* Document segment
########################################

Tributes to Les, to hir life and work, have been appearing all over, from just about everyone. My favourites are by Ivan Coyote and Sasha Goldberg, along with Sinclair Sexsmith's piece ‘Long Live the Butch’ and Kiki DeLovely's ‘Love Letter to Minnie Bruce Pratt’.

My own introduction to Les's writing was Transgender Warriors – “hir prideful book” as I called it, naming Les as one of my Inspirations in 2011 – and so it is. An autobiographical memoir of hir own journey, of hir own investigations into trans – into pan-historical, pan-cultural trans and other gender-variant identities – its slow diffusion of pride is very powerful. The book effectively says: we're not alone; we're not an aberration; we're here; we've always been here; we're everywhere and everywhen – get used to it. (Okay, the class politics which pervade the text won't be to everyone's taste, but you can always ignore those if you feel you must.)

Hir book of collected speeches and essays, Trans Liberation: Beyond Pink or Blue, is important too, not least (from my perspective) for hir speech to the 9th annual ‘Texas T-Party’, in which sie makes the connection between LGB and the specific T of (heterosexual) cross-dressers and (our) partners, asking in conclusion: “Have we reached the moment in history when this dialogue between our communities can begin?” That was back in 1997 and the question is still moot.

########################################

* Supplied material
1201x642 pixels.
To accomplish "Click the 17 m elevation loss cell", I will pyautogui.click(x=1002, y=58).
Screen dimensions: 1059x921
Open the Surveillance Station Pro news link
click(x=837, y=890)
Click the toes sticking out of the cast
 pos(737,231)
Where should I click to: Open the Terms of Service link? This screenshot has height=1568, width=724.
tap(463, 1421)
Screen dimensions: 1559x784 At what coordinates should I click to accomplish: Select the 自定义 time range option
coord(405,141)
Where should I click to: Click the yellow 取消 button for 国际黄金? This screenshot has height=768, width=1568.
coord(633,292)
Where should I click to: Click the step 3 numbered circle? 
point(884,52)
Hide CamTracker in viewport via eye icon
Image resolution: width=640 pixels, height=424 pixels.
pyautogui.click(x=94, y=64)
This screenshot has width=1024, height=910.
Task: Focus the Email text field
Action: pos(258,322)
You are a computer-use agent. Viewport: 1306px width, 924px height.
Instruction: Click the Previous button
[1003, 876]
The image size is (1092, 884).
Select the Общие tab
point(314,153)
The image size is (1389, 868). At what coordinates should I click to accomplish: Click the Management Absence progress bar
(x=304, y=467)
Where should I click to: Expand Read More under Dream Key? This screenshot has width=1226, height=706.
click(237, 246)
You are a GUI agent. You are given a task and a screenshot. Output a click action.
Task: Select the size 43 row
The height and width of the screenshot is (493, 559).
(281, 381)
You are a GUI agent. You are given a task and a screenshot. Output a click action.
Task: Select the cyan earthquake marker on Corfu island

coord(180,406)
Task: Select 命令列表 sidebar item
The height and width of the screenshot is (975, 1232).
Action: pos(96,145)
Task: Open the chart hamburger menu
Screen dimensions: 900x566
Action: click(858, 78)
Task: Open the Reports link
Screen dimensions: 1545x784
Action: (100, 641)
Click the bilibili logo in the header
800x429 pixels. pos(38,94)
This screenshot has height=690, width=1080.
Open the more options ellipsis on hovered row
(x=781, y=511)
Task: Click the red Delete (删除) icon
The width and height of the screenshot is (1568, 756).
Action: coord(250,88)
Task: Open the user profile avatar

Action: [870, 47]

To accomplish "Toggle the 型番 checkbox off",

########################################

* Task instructions
1/ In the tribute passage on Les, reproduce verbatim the part that opens with the words containing "Tributes to Les, to" and closes with "Minnie Bruce Pratt’.".
2/ According to the tribute passage, why does the writer consider Trans Liberation: Beyond Pink or Blue important?

* Outputs in order
1/
Tributes to Les, to hir life and work, have been appearing all over, from just about everyone. My favourites are by Ivan Coyote and Sasha Goldberg, along with Sinclair Sexsmith's piece ‘Long Live the Butch’ and Kiki DeLovely's ‘Love Letter to Minnie Bruce Pratt’.

2/ The writer considers it important largely because of Les's speech to the 9th annual 'Texas T-Party'. In that speech, Les connects LGB with the specific T of heterosexual cross-dressers and their partners. Les closes by asking whether the moment has come when dialogue between those communities can begin.